Hassan Nasser

Personal information
- Place of birth: Kuwait
- Date of death: 28 May 2010
- Place of death: Paris, France

Senior career*
- Years: Team / Apps / (Gls)
- 1956–1961: Al-Orouba
- 1961–1968: Al-Arabi

International career
- Kuwait

Managerial career
- 1973: Kuwait

= Hassan Nasser =

Kuwaiti footballer (died 2010)

Hassan Nasser (حسن ناصر; died 28 May 2010) was a Kuwaiti football manager and player.

==Life and career==
Nasser was born in Kuwait. He served in the Kuwaiti military. He was promoted to the rank of captain. He started his career with Al-Orouba. In 1961, he signed for Al-Arabi. He was described as "left indelible marks on the club’s achievements" while playing for the club. He was a Kuwait international. He played for the Kuwait national team at the 1963 Arab Cup. He attended coaching courses in England, Hungary, and Iraq.

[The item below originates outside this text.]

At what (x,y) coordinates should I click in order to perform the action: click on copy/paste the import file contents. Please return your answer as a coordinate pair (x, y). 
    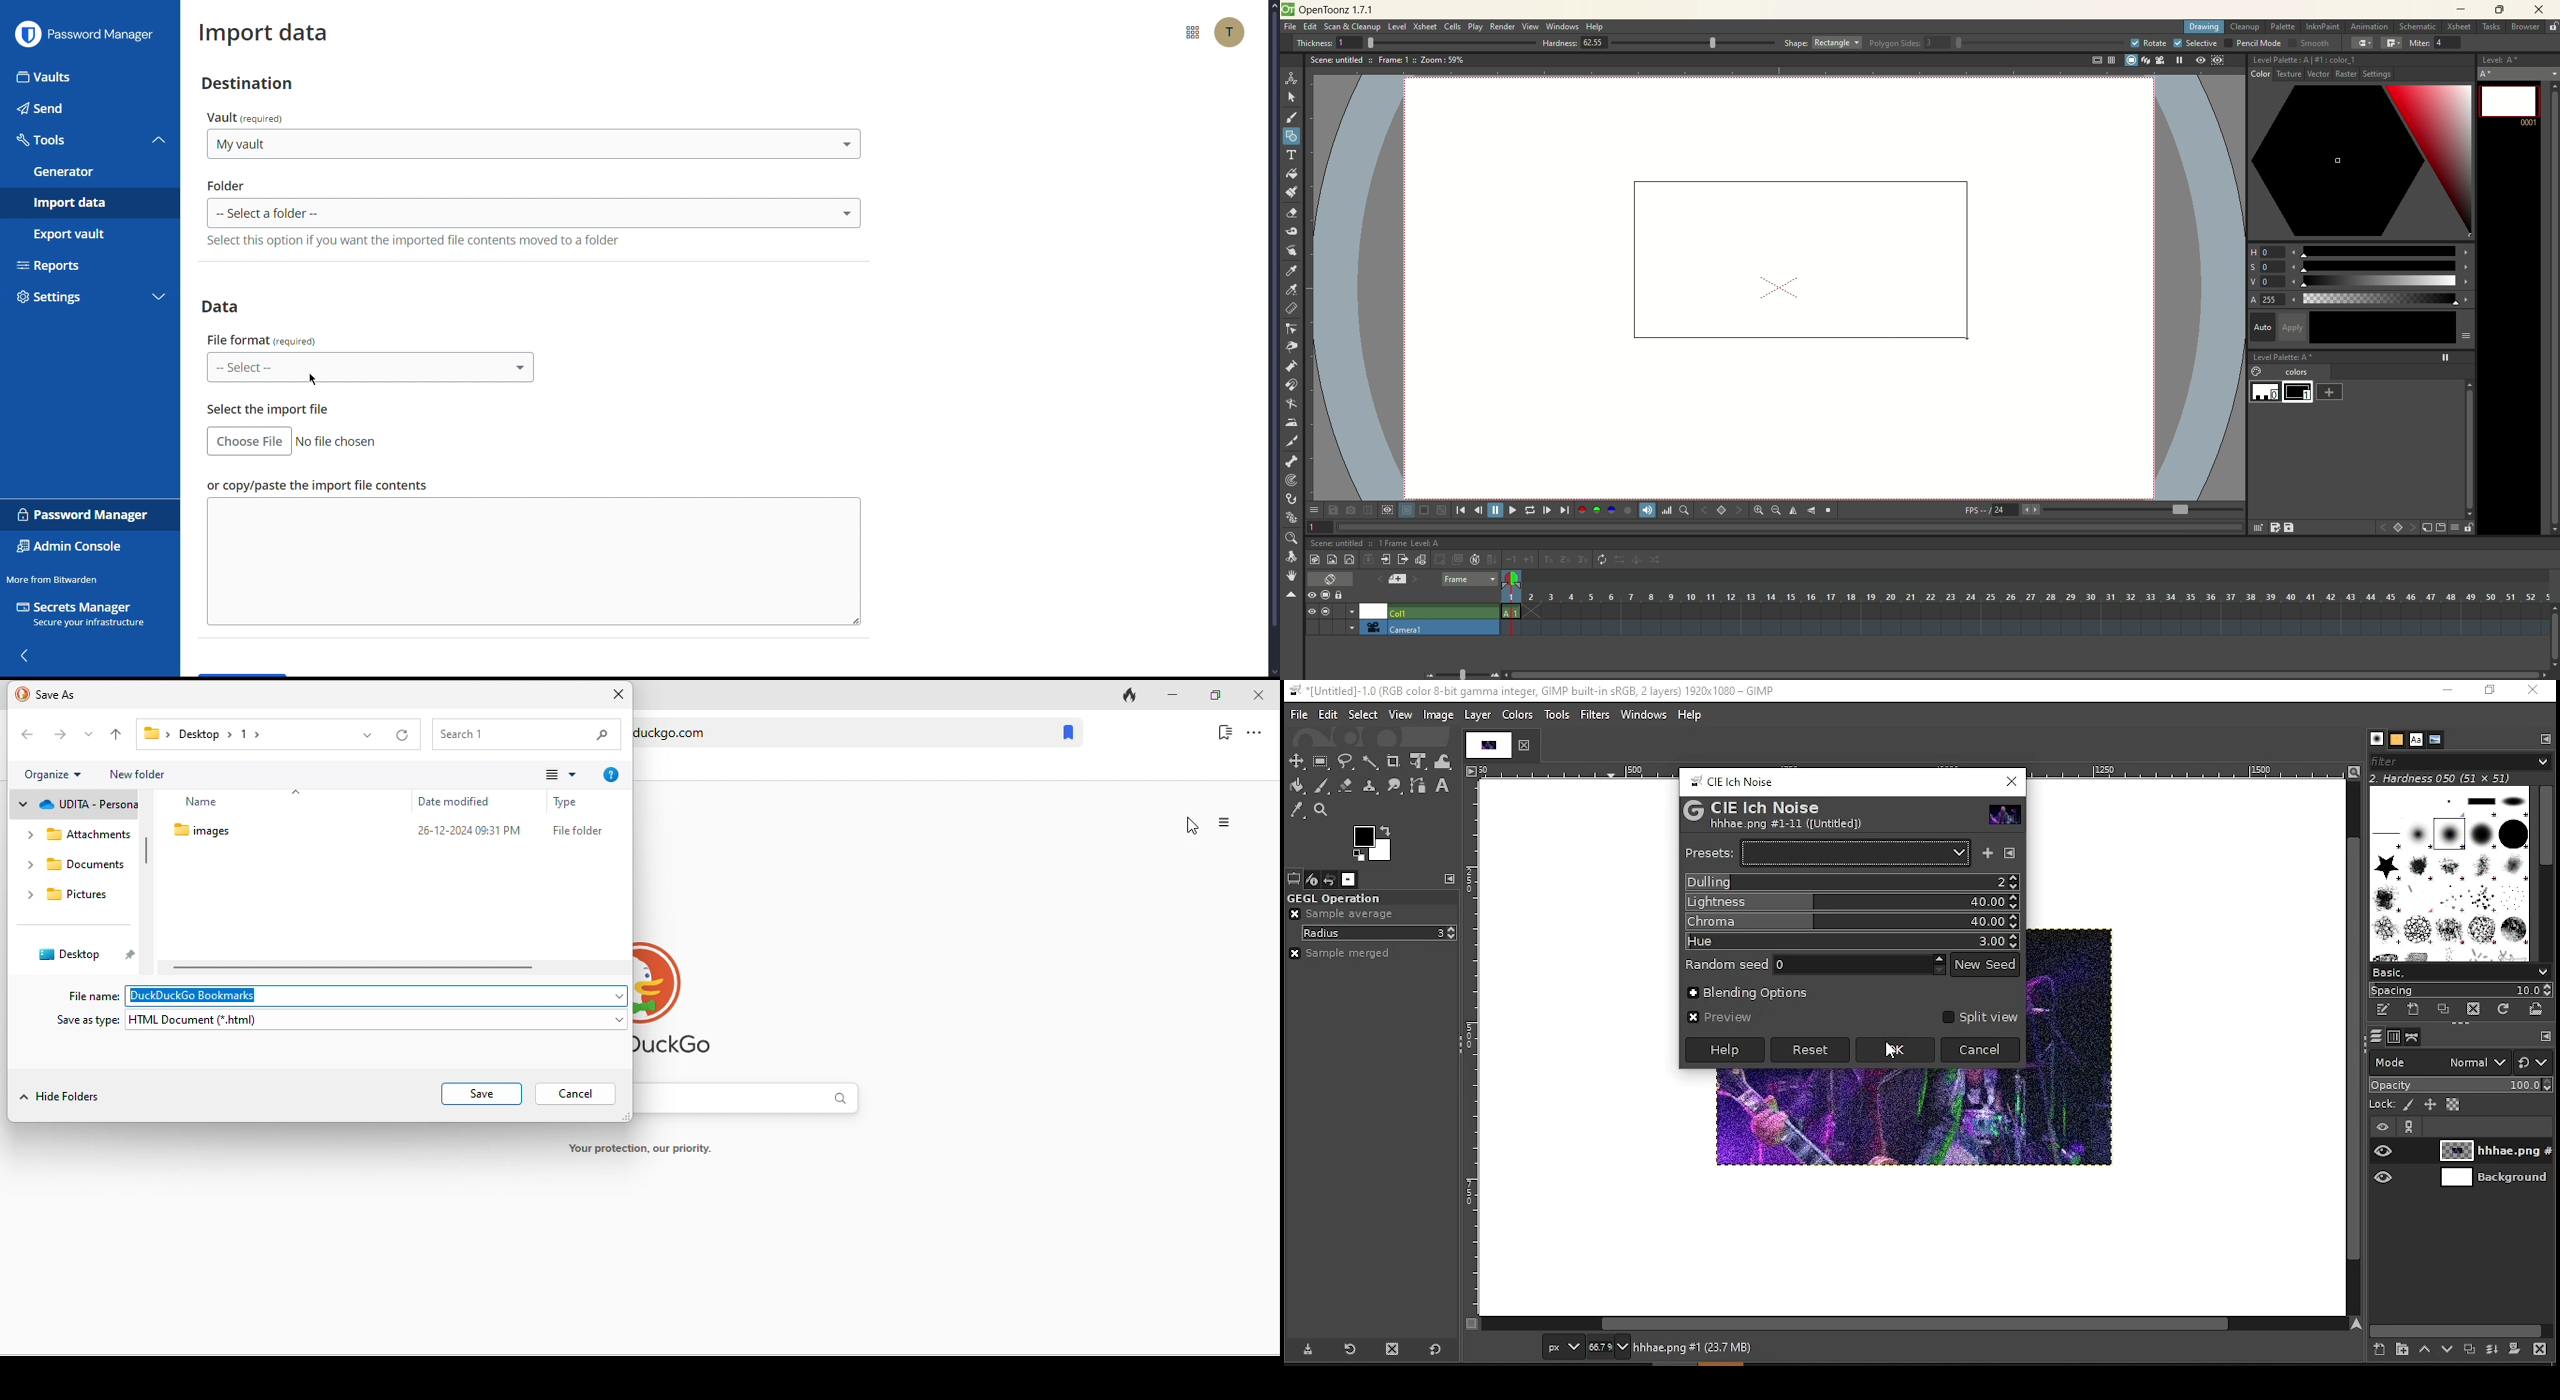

Nasser started his managerial career with the under-17 team of Al-Arabi. He helped them achieve second place in the league. In 1973, he was appointed manager of the Kuwait national team. He previously worked as one of the team's assistant managers. He also worked as vice president of the Kuwait Football Association. He was married. He had a daughter and two sons. He died on 28 May 2010 in Paris, France because of heart problems.